RECORDS PROVIDED:
--------------------------------------------------

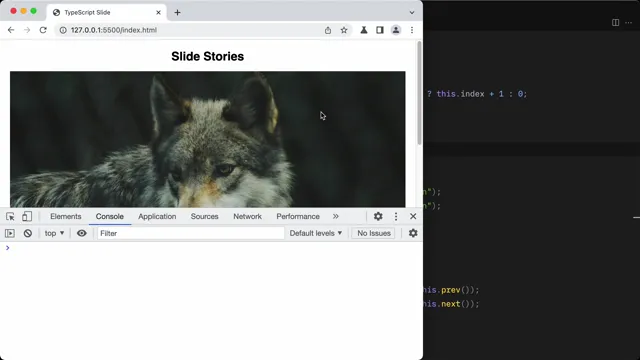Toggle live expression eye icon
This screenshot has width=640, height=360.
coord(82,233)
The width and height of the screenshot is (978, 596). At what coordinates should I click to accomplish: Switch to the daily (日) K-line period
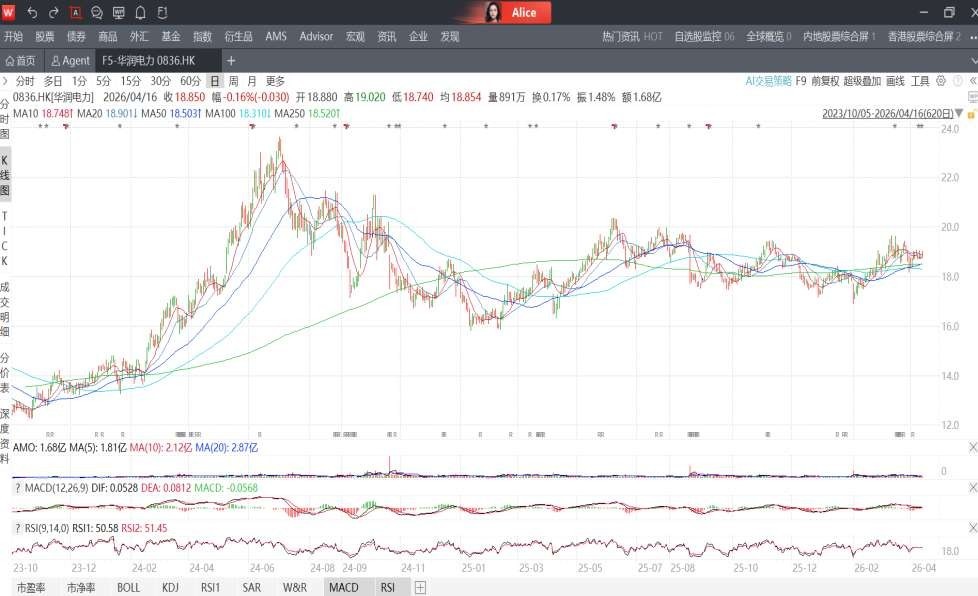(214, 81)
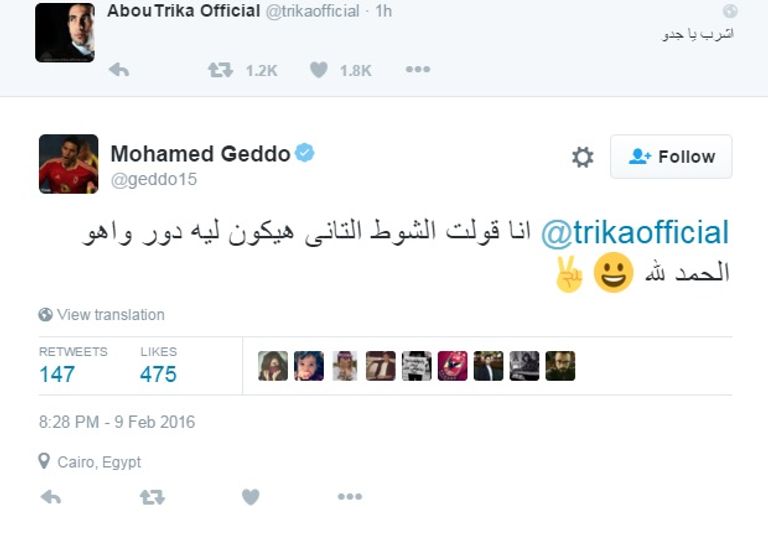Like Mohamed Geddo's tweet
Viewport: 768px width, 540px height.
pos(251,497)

--------------------------------------------------

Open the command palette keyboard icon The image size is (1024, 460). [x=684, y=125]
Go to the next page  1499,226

--------------------------------------------------

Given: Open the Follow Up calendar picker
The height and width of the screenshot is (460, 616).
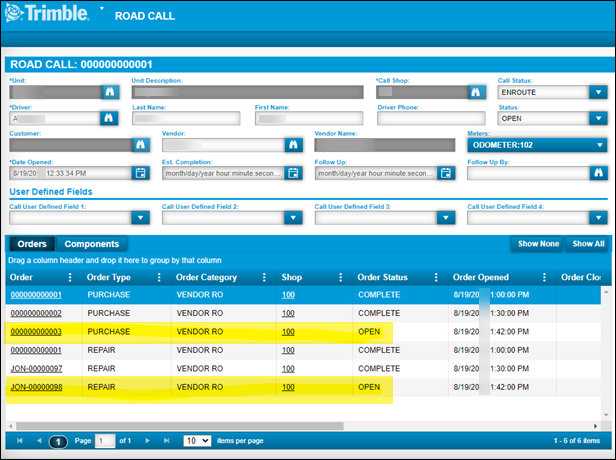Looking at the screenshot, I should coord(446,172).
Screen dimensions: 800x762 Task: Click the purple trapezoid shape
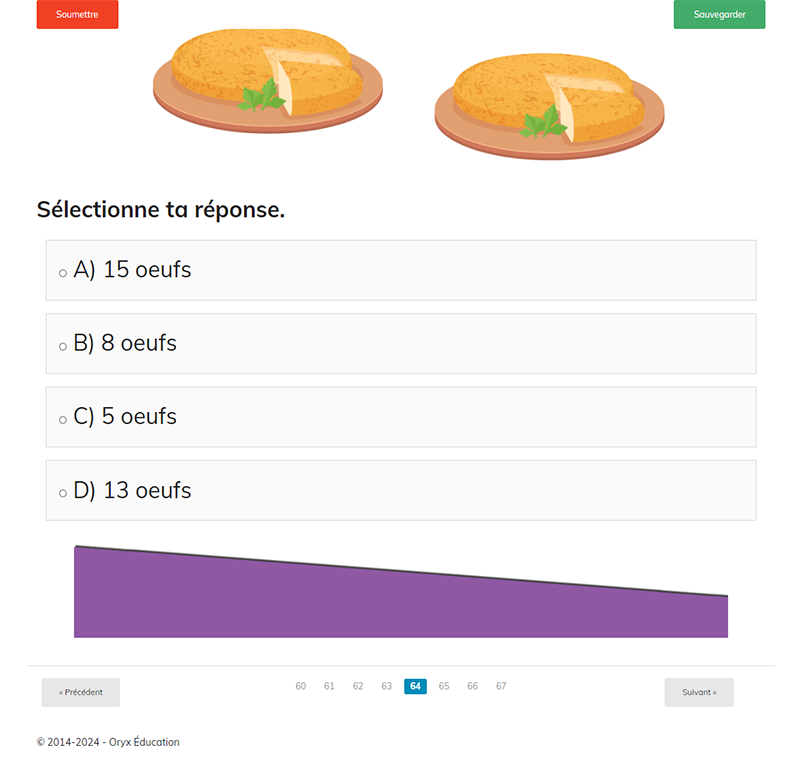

--------------------------------------------------

WORK TO COMPLETE:
Each line in the listing above from the one containing "Open the command" through the one containing "Go to the next" should be repeated exactly, and no other line.

EXPECTED OUTPUT:
Open the command palette keyboard icon The image size is (1024, 460). [x=684, y=125]
Go to the next page  1499,226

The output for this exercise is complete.